The recently released Caithness Raiders Oak Aged Rum features both honey and a variety of spices and a hint of coconut from the use of gorse. A sweet yet spicy flavour profile with hints of vanilla, coconut, warmth and a rich full bodied flavour profile that can be enjoyed neat over ice or topped up with ginger ale.

Other Spirits & Drinks

As Scottish distillers and rectifiers continue to raise the bar for Scottish Spirits, there’s also been lots of room for experimenting, creating and innovating. From old family recipes to world firsts, the room for new creations, spirits and drinks has no boundaries.

Smokey & Citrus Distilled Cocktail, Crafty Distillery

What do you get when you combine an award-winning Scottish Gin with pineapples, oranges and a fire? The world’s first distilled cocktail. The Smokey & Citrus Distilled Cocktail from Crafty Distillery uses their award-winning Hills & Harbour Gin as a base with smoked pineapples and oranges and wheelbarrow’s worth of fresh fruit in each batch. The fruit is hand-smoked, torched, macerated and pressed to extract all the flavours before being distilled. With big flavours and lots of heart, the use of Hills & Harbour gin helps balance a complex drink that can be enjoyed neat over ice but can also be changed to suit personal preference with the addition of tonic, soda or lemonade with each mixer creating a unique drink.

Haroosh, Lost Loch Spirits

A family recipe that was passed down from generation to generation that uses freshly foraged Brambleberries, honey and whisky, left to macerate before being enjoyed neat. The recipe was passed down the family tree before distiller Pete Dignan at Lost Loch Spirits decided it was so good it should be shared. Includes three strains of honey including heather, clover and willow herb, all sourced from a local bee keeper.

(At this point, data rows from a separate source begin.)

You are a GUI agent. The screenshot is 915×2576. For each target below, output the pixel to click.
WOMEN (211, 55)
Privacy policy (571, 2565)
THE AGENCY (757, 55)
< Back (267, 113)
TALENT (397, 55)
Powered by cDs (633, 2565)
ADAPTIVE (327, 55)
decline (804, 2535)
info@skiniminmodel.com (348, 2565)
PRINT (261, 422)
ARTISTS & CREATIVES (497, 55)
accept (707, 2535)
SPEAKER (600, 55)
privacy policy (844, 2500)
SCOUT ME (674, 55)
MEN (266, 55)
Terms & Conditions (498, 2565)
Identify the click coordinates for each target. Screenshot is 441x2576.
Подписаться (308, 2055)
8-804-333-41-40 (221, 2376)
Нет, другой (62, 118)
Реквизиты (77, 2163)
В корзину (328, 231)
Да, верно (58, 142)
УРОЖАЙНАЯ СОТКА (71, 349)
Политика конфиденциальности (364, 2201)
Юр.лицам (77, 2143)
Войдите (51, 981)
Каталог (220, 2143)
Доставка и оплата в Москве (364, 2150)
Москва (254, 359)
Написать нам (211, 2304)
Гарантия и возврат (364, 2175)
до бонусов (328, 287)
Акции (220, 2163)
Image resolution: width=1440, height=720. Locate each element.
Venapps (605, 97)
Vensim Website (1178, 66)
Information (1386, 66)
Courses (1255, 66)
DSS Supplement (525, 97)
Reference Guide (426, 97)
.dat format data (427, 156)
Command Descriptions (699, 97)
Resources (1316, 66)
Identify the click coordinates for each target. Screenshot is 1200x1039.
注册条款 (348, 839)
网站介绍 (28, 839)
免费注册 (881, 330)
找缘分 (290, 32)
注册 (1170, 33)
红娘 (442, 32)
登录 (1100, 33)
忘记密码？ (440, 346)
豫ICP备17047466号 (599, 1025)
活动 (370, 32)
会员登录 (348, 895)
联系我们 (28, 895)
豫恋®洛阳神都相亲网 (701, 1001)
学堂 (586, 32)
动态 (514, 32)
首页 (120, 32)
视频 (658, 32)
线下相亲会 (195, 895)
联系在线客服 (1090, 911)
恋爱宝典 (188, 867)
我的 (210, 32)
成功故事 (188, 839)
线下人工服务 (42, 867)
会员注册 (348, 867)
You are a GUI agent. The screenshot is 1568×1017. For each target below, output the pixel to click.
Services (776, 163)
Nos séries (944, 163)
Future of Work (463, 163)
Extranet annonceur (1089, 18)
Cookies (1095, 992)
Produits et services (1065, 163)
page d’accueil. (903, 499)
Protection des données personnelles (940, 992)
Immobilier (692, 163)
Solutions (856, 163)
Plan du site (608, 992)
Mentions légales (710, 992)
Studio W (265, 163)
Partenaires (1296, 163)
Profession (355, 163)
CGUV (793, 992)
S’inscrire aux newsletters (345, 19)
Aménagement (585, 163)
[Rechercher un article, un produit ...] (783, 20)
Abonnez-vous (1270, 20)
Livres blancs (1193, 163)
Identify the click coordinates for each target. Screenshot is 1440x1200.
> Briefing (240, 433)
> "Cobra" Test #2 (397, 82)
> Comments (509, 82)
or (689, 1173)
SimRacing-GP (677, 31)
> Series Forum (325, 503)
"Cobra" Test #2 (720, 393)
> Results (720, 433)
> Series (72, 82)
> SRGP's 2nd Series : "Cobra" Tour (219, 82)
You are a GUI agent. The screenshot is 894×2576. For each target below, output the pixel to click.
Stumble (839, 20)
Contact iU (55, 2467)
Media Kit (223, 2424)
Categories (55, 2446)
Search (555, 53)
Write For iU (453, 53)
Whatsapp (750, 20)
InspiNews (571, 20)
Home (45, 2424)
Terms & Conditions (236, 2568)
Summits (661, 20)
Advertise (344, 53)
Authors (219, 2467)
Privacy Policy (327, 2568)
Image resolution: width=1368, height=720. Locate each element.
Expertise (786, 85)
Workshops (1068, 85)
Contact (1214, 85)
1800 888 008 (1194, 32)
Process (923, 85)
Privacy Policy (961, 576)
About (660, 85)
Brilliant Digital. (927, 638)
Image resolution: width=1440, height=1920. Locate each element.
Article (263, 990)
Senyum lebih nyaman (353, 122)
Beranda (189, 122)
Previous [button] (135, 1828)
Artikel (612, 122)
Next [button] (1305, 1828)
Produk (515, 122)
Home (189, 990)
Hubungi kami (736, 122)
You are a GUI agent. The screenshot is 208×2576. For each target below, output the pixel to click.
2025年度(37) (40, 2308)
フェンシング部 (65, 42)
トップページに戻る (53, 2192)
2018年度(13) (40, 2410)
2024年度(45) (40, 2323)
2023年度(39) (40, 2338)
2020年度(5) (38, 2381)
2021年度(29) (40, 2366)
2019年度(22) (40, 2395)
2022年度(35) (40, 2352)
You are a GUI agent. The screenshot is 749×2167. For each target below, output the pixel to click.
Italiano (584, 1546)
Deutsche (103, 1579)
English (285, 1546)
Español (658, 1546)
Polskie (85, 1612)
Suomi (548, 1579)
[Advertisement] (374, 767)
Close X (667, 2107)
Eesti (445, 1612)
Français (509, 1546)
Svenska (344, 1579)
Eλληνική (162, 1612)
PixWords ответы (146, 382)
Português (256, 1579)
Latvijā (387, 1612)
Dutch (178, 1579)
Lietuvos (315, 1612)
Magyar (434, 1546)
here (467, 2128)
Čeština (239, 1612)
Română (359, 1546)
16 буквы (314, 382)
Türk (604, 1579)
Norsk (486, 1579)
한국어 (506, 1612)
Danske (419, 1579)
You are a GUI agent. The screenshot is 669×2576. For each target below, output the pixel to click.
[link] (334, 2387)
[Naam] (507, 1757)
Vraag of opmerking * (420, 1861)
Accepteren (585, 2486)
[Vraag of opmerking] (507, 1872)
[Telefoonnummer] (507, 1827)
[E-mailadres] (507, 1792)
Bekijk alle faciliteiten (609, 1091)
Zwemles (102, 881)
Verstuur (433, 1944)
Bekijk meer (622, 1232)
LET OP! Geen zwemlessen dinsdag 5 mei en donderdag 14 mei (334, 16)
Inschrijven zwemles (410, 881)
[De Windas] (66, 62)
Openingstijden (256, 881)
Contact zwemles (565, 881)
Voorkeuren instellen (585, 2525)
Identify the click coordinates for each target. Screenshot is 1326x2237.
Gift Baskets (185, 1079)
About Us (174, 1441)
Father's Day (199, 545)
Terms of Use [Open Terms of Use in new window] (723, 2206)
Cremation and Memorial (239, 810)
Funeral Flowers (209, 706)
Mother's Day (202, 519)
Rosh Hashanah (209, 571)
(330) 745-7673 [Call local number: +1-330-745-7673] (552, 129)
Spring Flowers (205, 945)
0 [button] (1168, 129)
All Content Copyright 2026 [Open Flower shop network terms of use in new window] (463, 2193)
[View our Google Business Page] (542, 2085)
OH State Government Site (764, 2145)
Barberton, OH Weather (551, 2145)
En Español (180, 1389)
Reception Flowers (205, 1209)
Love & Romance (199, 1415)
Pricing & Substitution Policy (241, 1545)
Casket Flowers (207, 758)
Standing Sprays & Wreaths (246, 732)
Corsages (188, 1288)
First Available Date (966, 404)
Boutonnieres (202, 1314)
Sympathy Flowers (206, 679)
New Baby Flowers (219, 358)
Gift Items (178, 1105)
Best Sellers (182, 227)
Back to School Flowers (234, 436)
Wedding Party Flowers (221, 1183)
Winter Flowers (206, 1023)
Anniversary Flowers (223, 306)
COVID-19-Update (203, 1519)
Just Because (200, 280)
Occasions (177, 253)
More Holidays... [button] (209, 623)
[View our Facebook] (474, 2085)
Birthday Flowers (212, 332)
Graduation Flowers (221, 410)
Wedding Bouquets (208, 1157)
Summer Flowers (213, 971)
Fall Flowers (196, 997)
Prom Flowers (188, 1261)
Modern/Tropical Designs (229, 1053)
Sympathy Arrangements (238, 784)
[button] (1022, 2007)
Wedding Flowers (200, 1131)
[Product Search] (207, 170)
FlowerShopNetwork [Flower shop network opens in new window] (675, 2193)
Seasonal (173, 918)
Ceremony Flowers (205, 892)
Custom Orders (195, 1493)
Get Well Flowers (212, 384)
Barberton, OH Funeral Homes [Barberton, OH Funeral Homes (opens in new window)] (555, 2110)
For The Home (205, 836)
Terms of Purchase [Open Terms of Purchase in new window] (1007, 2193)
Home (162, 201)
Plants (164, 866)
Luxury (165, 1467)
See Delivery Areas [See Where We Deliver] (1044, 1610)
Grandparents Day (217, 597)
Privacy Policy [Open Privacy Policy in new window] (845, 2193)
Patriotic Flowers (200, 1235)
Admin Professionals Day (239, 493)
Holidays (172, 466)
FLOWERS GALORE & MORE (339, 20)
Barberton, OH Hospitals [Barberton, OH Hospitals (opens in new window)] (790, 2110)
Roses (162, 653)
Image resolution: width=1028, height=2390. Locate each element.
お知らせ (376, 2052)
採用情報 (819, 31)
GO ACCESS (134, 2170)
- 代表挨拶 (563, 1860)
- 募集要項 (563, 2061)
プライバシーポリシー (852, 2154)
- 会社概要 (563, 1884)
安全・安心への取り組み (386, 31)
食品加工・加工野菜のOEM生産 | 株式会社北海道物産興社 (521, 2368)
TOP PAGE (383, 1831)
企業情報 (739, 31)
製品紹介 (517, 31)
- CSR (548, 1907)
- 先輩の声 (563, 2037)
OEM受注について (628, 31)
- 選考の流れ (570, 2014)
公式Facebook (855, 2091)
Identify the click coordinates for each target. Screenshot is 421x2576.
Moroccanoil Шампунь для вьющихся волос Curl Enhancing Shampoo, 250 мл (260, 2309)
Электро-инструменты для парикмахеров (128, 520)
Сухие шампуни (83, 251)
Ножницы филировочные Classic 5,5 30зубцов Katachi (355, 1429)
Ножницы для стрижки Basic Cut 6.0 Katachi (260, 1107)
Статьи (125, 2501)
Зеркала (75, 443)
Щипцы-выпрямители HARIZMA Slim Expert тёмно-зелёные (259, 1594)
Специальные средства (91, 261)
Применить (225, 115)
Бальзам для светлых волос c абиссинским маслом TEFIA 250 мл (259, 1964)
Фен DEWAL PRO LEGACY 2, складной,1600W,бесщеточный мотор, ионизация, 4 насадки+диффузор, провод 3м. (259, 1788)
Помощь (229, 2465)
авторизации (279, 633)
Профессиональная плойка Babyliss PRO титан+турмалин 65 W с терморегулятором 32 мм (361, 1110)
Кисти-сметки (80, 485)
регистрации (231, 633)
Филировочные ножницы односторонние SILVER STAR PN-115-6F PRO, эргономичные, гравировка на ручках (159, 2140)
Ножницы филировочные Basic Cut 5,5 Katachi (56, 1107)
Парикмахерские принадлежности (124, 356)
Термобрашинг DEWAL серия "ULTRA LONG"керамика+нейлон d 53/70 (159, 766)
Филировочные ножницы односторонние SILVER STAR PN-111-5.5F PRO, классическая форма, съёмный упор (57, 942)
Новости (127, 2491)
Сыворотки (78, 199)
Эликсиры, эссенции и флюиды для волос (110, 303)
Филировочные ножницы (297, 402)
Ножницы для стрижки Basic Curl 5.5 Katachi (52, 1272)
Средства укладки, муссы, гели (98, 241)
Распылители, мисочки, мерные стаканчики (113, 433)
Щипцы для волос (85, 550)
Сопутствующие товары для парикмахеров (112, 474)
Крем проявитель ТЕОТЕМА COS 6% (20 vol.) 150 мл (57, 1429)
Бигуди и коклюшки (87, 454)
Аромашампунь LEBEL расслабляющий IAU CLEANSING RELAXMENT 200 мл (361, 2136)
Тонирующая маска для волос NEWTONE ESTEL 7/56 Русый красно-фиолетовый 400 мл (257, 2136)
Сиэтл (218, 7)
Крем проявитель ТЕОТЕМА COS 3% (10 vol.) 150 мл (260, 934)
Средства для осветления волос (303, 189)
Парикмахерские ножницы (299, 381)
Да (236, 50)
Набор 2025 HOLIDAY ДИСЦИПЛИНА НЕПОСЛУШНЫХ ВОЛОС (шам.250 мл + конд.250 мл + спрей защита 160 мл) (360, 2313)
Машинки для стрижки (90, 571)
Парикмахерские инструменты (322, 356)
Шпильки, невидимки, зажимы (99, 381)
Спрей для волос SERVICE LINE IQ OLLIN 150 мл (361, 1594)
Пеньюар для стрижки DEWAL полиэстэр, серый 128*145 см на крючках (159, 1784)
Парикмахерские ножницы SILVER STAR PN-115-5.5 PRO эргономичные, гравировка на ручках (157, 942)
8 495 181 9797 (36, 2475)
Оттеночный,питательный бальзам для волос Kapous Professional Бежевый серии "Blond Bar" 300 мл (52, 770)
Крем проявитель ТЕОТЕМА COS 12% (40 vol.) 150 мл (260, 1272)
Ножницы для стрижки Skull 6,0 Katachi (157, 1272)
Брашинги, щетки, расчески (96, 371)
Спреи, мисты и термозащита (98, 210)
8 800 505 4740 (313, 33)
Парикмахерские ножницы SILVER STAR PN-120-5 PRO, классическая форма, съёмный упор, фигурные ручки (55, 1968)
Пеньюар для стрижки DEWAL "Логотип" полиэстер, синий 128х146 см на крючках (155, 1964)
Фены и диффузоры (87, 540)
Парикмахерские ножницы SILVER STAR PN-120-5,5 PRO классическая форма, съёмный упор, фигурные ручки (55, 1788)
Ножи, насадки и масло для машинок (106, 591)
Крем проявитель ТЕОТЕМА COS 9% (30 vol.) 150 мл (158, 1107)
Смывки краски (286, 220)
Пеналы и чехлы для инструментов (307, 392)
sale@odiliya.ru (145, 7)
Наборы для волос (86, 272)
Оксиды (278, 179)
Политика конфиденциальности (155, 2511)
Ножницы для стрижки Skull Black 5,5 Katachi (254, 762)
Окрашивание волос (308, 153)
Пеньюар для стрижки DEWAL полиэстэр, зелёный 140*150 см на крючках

Cofaidh Cold Brew Liqueur, Berry Good

Berry Good is the brainchild of Jill Brown, distiller of Avva Scottish Gin. Established in 2008, Berry Good offers a variety of spirits and liqueurs including Scotland’s first Scotland’s first Limoncello, which Jill launched in 2015. Cofaidh Cold Brew Liqueur uses freshly roasted coffee beans with each batch different in flavour and appearance based on the coffee bean used in the process. A perfect after dinner drink for sipping neat over ice or the perfect partner for Espresso Martini.

Oloroso Sherry, Port of Leith Distillery

With plans currently underway for Scotland’s first vertical distillery, the team at the Port of Leith Distillery aren’t afraid to push boundaries. As part of their long term plan for their whisky distillery, they always knew that their selection of casks would have a significant role in shaping their new make spirit into what would one day be their whisky. Sourced from Bodegas Baron, a 480 year old producer, the matured Oloroso wine will be used to age the casks before they are shipped to Scotland to be filled.

Rather than option to buy old sherry casks, the Port of Leith Distillery have had a number of new casks built for the task. Not only that but they’ve also produced their very own sherry to fill them. Created using the Solera System, where a series or barrels are used to age older and new wines before the final wines from the last barrel in the series are bottled. It’s this slow but time honoured process that creates a beautiful, rich sherry.